EXERCISE: Please copy the records below word for word, from the first line to the last.

RECORDS PROVIDED:
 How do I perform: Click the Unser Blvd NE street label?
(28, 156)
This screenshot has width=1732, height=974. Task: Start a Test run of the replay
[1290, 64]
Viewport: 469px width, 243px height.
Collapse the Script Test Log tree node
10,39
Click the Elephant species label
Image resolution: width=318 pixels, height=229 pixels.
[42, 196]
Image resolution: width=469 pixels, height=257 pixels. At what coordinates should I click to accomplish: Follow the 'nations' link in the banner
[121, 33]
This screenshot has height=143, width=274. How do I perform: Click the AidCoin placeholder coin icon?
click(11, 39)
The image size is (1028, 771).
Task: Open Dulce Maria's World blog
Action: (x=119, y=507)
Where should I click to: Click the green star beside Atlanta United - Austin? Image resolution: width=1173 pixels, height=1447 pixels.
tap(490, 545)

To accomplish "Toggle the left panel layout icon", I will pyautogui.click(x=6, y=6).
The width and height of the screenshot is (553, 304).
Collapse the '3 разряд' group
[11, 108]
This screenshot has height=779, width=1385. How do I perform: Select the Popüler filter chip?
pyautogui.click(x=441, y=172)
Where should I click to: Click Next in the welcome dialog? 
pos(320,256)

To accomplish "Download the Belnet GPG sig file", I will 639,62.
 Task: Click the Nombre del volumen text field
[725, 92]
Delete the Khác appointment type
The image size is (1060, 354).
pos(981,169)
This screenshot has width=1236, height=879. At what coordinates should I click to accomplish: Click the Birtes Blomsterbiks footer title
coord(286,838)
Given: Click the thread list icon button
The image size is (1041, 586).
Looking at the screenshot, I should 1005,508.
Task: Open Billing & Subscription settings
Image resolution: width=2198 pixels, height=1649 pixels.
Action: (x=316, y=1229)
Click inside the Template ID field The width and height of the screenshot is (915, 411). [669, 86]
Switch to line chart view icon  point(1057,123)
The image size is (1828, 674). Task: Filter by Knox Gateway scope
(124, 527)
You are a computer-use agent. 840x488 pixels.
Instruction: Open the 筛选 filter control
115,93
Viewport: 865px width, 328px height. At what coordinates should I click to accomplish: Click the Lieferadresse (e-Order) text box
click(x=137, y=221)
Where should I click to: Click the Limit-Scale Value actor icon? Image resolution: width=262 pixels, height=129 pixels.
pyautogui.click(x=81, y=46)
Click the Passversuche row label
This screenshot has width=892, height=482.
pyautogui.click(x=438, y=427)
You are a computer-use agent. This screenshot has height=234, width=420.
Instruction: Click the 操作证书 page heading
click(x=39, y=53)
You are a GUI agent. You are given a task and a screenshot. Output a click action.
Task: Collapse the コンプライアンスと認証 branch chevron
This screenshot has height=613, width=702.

EXERCISE RESULT:
 How do I perform: Click the Unser Blvd NE street label?
(28, 156)
This screenshot has width=1732, height=974. Task: Start a Test run of the replay
[1290, 64]
Viewport: 469px width, 243px height.
Collapse the Script Test Log tree node
10,39
Click the Elephant species label
Image resolution: width=318 pixels, height=229 pixels.
[42, 196]
Image resolution: width=469 pixels, height=257 pixels. At what coordinates should I click to accomplish: Follow the 'nations' link in the banner
[121, 33]
This screenshot has height=143, width=274. How do I perform: Click the AidCoin placeholder coin icon?
click(11, 39)
The image size is (1028, 771).
Task: Open Dulce Maria's World blog
Action: (x=119, y=507)
Where should I click to: Click the green star beside Atlanta United - Austin? Image resolution: width=1173 pixels, height=1447 pixels.
tap(490, 545)

To accomplish "Toggle the left panel layout icon", I will pyautogui.click(x=6, y=6).
The width and height of the screenshot is (553, 304).
Collapse the '3 разряд' group
[11, 108]
This screenshot has height=779, width=1385. How do I perform: Select the Popüler filter chip?
pyautogui.click(x=441, y=172)
Where should I click to: Click Next in the welcome dialog? 
pos(320,256)

To accomplish "Download the Belnet GPG sig file", I will 639,62.
 Task: Click the Nombre del volumen text field
[725, 92]
Delete the Khác appointment type
The image size is (1060, 354).
pos(981,169)
This screenshot has width=1236, height=879. At what coordinates should I click to accomplish: Click the Birtes Blomsterbiks footer title
coord(286,838)
Given: Click the thread list icon button
The image size is (1041, 586).
Looking at the screenshot, I should 1005,508.
Task: Open Billing & Subscription settings
Image resolution: width=2198 pixels, height=1649 pixels.
Action: (x=316, y=1229)
Click inside the Template ID field The width and height of the screenshot is (915, 411). [669, 86]
Switch to line chart view icon  point(1057,123)
The image size is (1828, 674). Task: Filter by Knox Gateway scope
(124, 527)
You are a computer-use agent. 840x488 pixels.
Instruction: Open the 筛选 filter control
115,93
Viewport: 865px width, 328px height. At what coordinates should I click to accomplish: Click the Lieferadresse (e-Order) text box
click(x=137, y=221)
Where should I click to: Click the Limit-Scale Value actor icon? Image resolution: width=262 pixels, height=129 pixels.
pyautogui.click(x=81, y=46)
Click the Passversuche row label
This screenshot has width=892, height=482.
pyautogui.click(x=438, y=427)
You are a computer-use agent. This screenshot has height=234, width=420.
Instruction: Click the 操作证书 page heading
click(x=39, y=53)
You are a GUI agent. You are given a task and a screenshot. Output a click action.
Task: Collapse the コンプライアンスと認証 branch chevron
This screenshot has height=613, width=702.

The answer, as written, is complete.